Indiana Governor Eric Holcomb recently awarded Kor the Sachem Award, the state’s highest honor. The Holocaust survivor received the recognition for her years of advocacy work, as well as her incredible willingness to extend forgiveness to the Nazis who captured her during the Holocaust.
Kor’s Story of Forgiveness
Kor knows a little about kindness and forgiveness. In 1944, at the age of 10, she, her twin sister, and the rest of the family were taken to Auschwitz. When the family arrived, her parents and older sisters were led from the selection platform to the gas chambers, and Kor and her sister Miriam were taken to Mengele’s laboratory where they were experimented on like lab rats.
According to Kor, the twins were used as “human guinea pigs,” and at one point, she was injected with a deadly germ by doctors who thought she’d never live more than a few weeks.
But Kor refused to give up. In the documentary “Forgiving Dr. Mengele,” she said “I refused to die,” choosing to keep fighting to make sure her twin sister survived the horrors of Mengele’s laboratory.
For decades, Kor dealt with bitterness, struggling to forgive Mengele. Her twin sister passed away in 1993 from a lung problem Kor felt was a result of Mengeles experiments, and Eva had regular nightmares that her sister was suffocating to death. She’d lost her entire family, and in the middle of her anguish, nightmares, and bitterness she found a cure – forgiveness.
“I discovered I had one power…any victim, any person hurt, you have that same power. You have the power to forgiveness,” Kor said.
And really, perhaps the term “forgiveness” doesn’t do what Kor preaches justice – it’s more like some form of self-liberation and self-healing.
Forgiveness not only saved Kor, it became the inspiration for everything in her life. She’s given thousands of lectures, sharing her message of forgiveness with rape victims, racism victims, Cuban exiles, bullied teens, and targets of homophobia.
Preaching Forgiveness to Congress
It hasn’t been enough for Kor to preach her message of forgiveness to thousands of people across the country and the world – she also wanted to get her message inside the halls of Congress. Her recent awards ceremony, which took place at the Indiana War Memorial, offered her the perfect opportunity to preach forgiveness to the nation’s lawmakers, and she asked the governor for help getting her message out.
In her heavily accented English, which holds a mix of German, Hebrew, Romanian, French, Hungarian, and Russian, she told people “I would like to beat some sense into their heads.”

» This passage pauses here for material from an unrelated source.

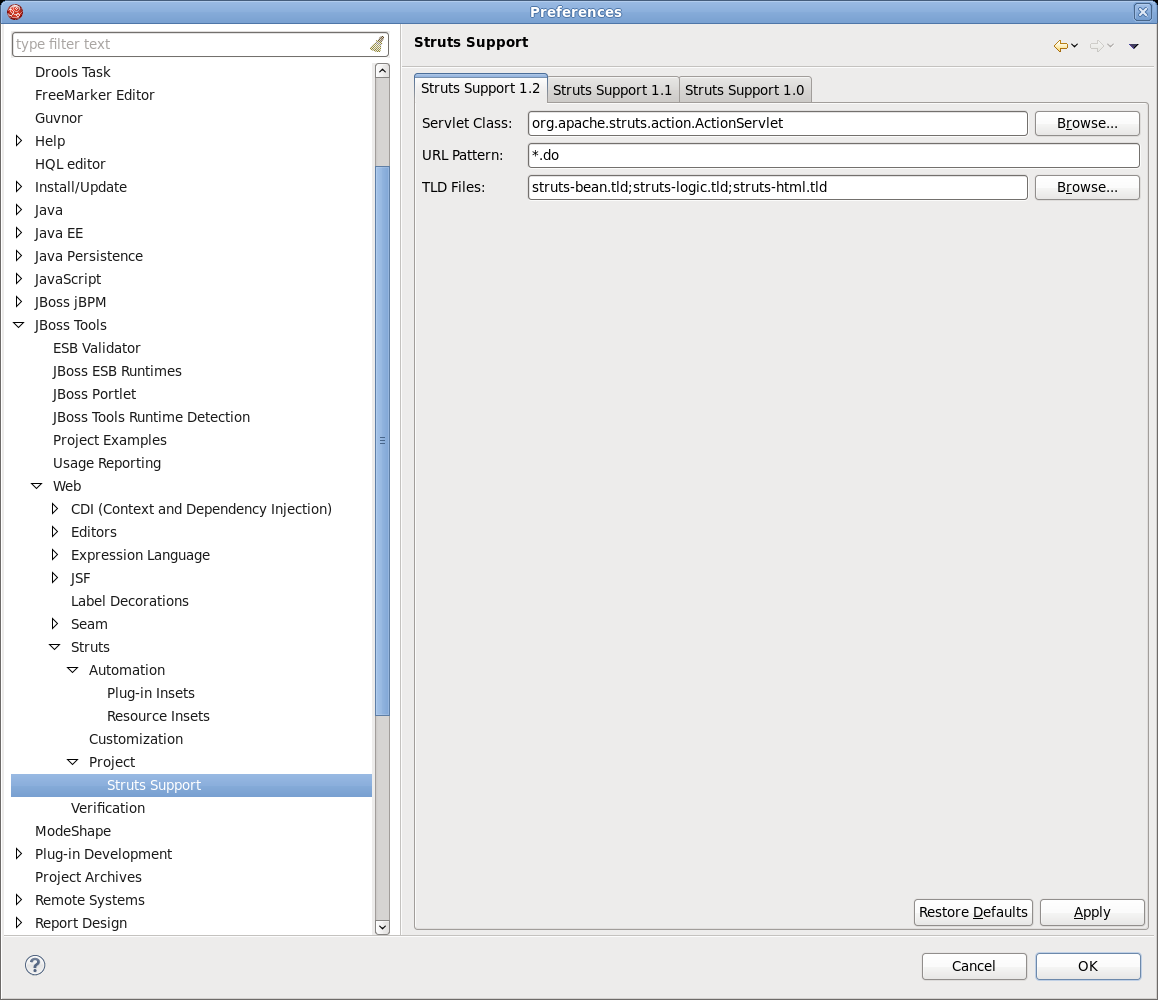Screen dimensions: 1158x1000
Task: Switch to Struts Support 1.1 tab
Action: click(612, 90)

Despite her age and her small stature, you got the feeling that she has what it takes to really work over Congress.
“I would like to tell them we all must stop fighting with each other and try to help one another,” Kor added, pointing out that the continual fighting in Washington meant that politicians weren’t helping the American people. And she wants Congress, and the United States, to be an example of getting along.

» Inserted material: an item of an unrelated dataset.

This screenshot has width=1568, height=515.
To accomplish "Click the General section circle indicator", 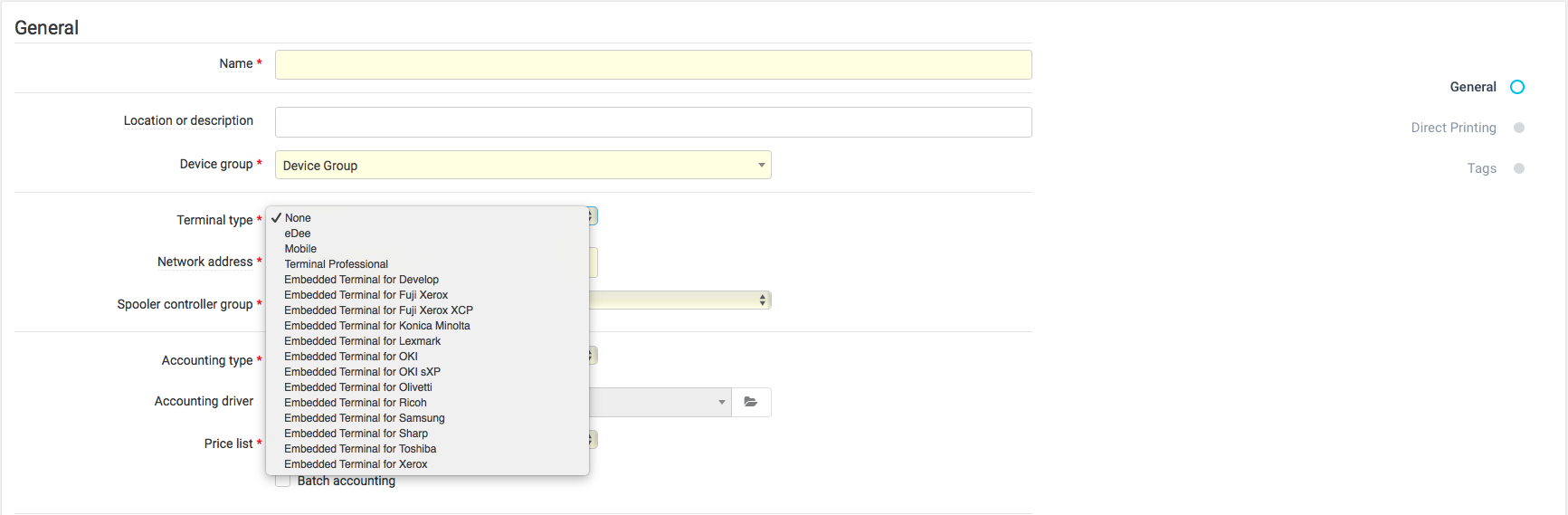I will click(1517, 87).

“Do we want the United States to exist as a shining example to the world that we can get along with one another – even though we don’t agree on everything?” she asked.
Kor didn’t take political sides either. In fact, she noted that she didn’t care what political affiliation lawmakers had – if they’re in Congress, they should be working to help the American people and serve as examples to the rest of the world, regardless of political party. She doesn’t care who gets the blame. She doesn’t care who gets the credit. Instead, she says, “I want the results.”
Congress should take note. Kor’s message of forgiveness is a powerful one. And she’s not done yet. She wants and actual audience with Congress to share her story and preach her message. And that message of forgiveness is one that Congress, and the world, needs to hear.